TL;DR: This study proposes a new classification from the point of view of Cloud Computing, based on the reference architecture proposed by the National Institute of Standards and Technology and the different responsibilities of each of the roles that participate in the Cloud Computing paradigm as identified in the architecture: Provider, Consumer, Broker, Carrier and Auditor.
Abstract: In the state of the art, there are very few studies on agent-based Cloud Computing. Nevertheless, this is an emerging trend and the number of studies and applications in this field is beginning to increase. Cloud Computing and Agents are complementary technologies. The features of Cloud Computing can provide advanced computational characteristics to multi-agent systems. In turn, the inclusion of agent systems in the core of the Cloud platform makes it possible to incorporate different functionalities, such as reasoning and learning capabilities.

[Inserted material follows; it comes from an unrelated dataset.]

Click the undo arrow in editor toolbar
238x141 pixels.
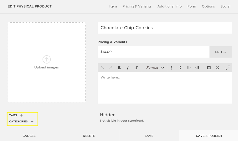(x=102, y=68)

This study analyzes the emerging relationship between both distributed systems. Specifically, this study proposes a new classification from the point of view of Cloud Computing, based on the reference architecture proposed by the National Institute of Standards and Technology and the different responsibilities of each of the roles that participate in the Cloud Computing paradigm as identified in the architecture: Provider, Consumer, Broker, Carrier and Auditor.